» Task requirements
Please format the material below as a JSON list of strings, with one string for each line and blank lines left out. Leave the pictures out of your answer.

» Provided data
──────────────────────────────
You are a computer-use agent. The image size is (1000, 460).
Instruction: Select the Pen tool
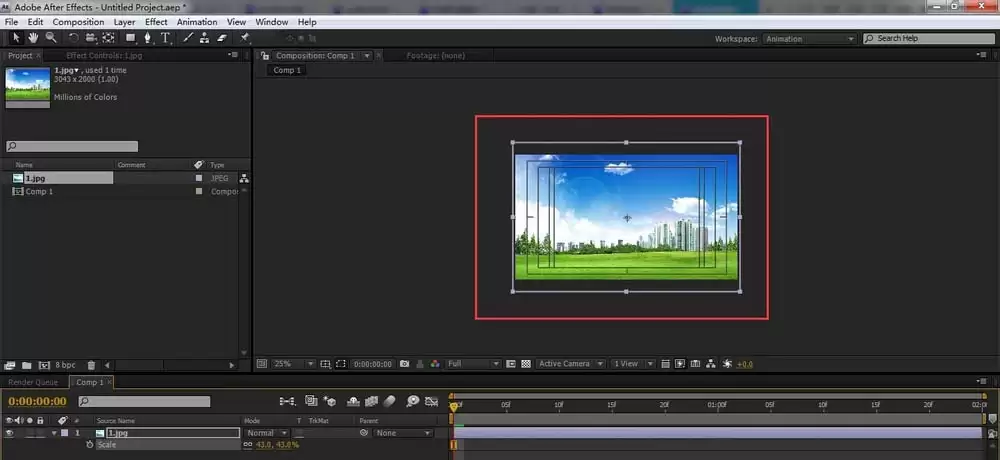click(148, 38)
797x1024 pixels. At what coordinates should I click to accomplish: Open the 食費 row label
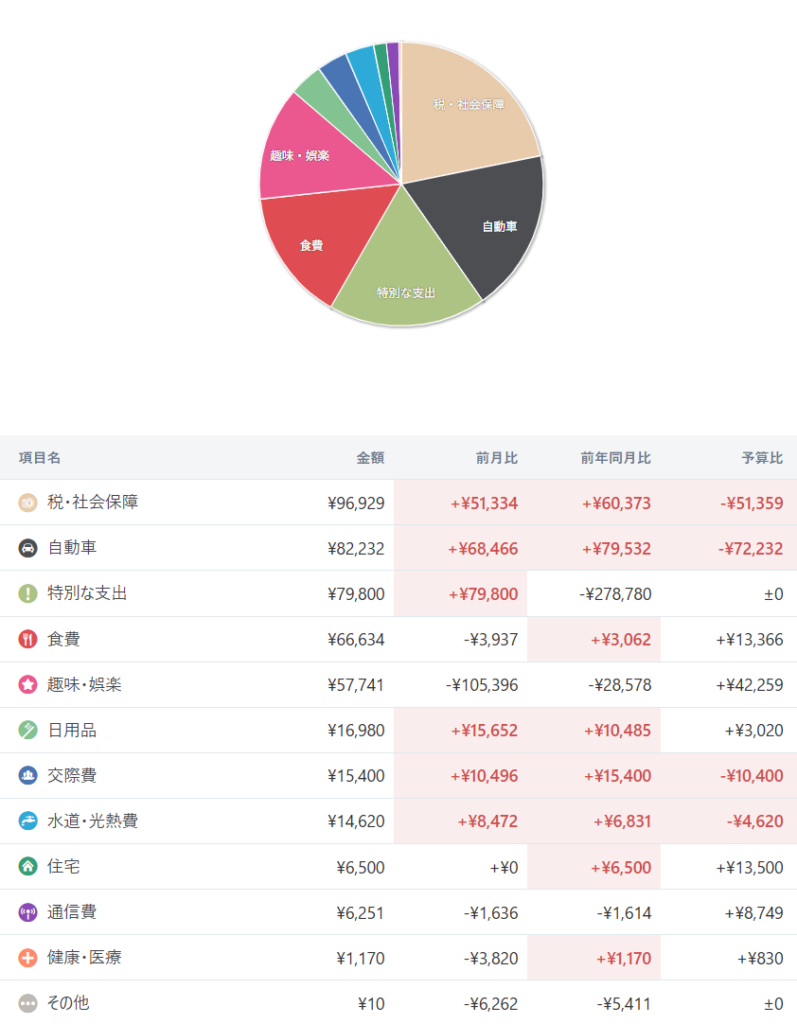click(63, 639)
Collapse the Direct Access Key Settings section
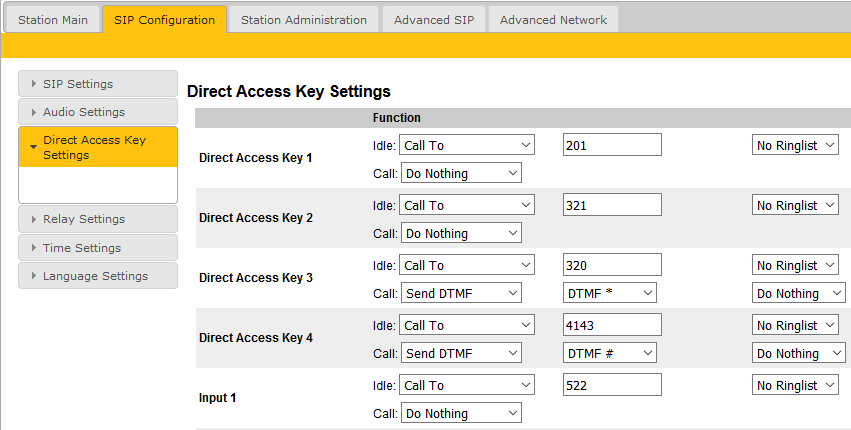The height and width of the screenshot is (430, 851). click(x=97, y=147)
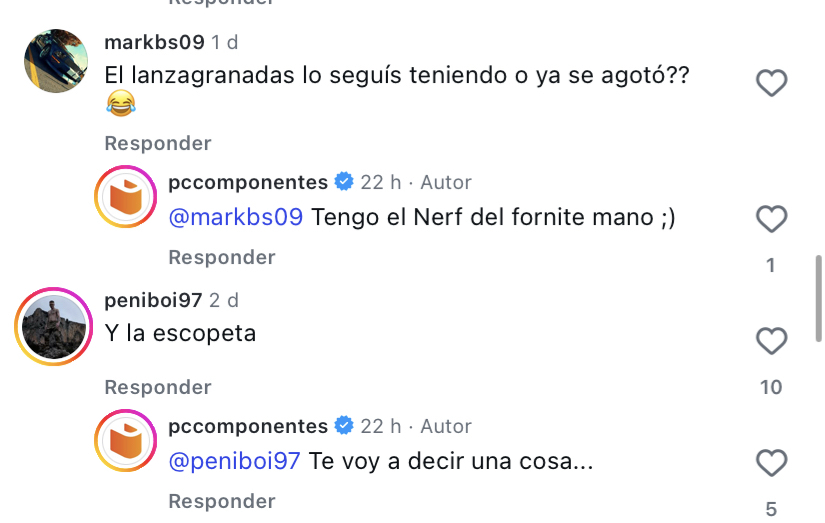Toggle heart on the Nerf del fornite reply
The height and width of the screenshot is (523, 825).
pos(771,219)
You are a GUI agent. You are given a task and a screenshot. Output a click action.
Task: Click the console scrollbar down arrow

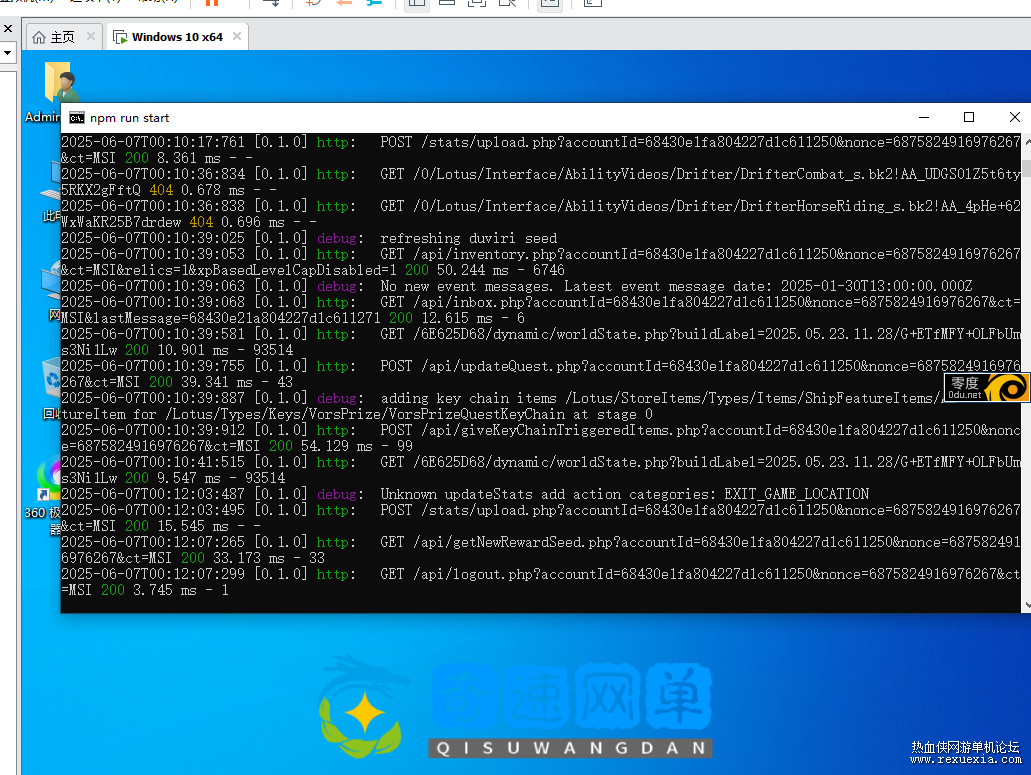pos(1025,604)
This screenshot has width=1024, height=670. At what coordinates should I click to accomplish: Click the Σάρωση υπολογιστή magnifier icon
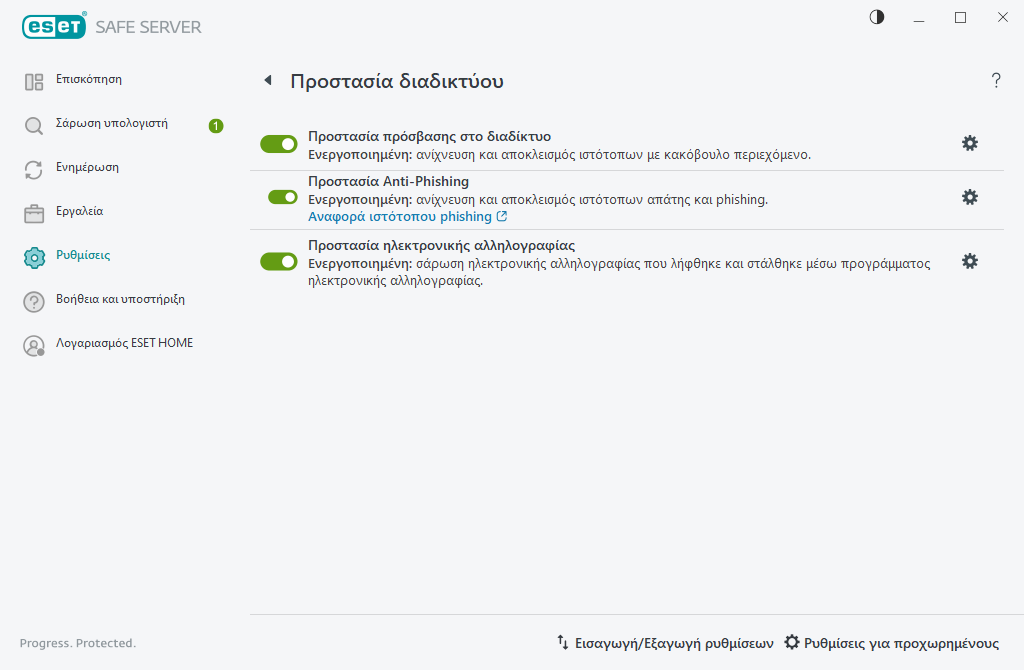34,126
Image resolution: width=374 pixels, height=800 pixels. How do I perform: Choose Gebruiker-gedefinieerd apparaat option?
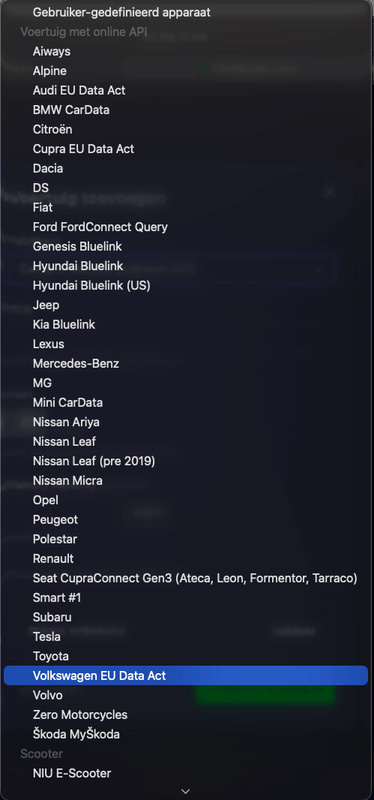pos(186,12)
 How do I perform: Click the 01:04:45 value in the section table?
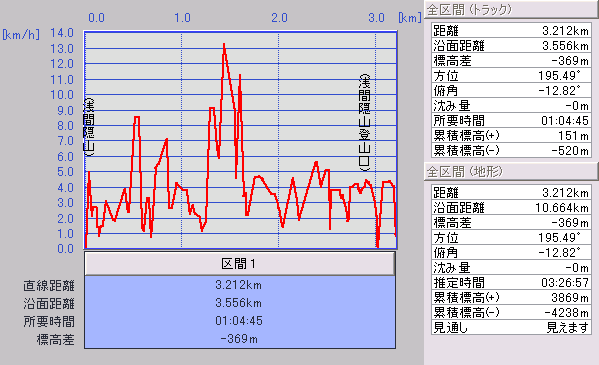click(x=239, y=321)
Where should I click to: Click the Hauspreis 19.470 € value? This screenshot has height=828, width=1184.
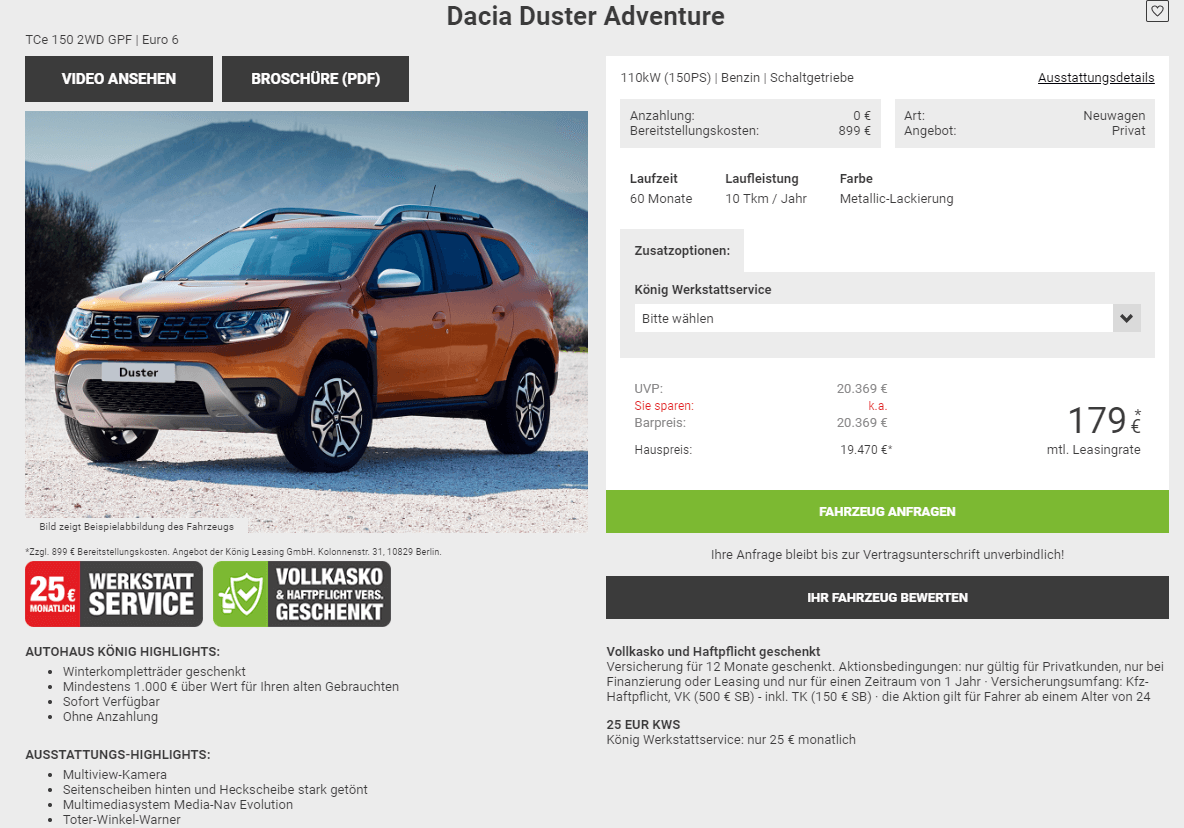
──────────────────────────────
» Written answer
[
  "You are a computer-use agent. The image size is (1000, 460).",
  "Instruction: Select the Pen tool",
  "click(148, 38)",
  "797x1024 pixels. At what coordinates should I click to accomplish: Open the 食費 row label",
  "click(63, 639)",
  "Collapse the Direct Access Key Settings section",
  "The height and width of the screenshot is (430, 851). click(x=97, y=147)",
  "Toggle heart on the Nerf del fornite reply",
  "The height and width of the screenshot is (523, 825).",
  "pos(771,219)",
  "You are a GUI agent. You are given a task and a screenshot. Output a click action.",
  "Task: Click the console scrollbar down arrow",
  "pos(1025,604)",
  "This screenshot has width=1024, height=670. At what coordinates should I click to accomplish: Click the Σάρωση υπολογιστή magnifier icon",
  "34,126",
  "Image resolution: width=374 pixels, height=800 pixels. How do I perform: Choose Gebruiker-gedefinieerd apparaat option?",
  "pos(186,12)",
  " How do I perform: Click the 01:04:45 value in the section table?",
  "click(x=239, y=321)",
  "Where should I click to: Click the Hauspreis 19.470 € value? This screenshot has height=828, width=1184."
]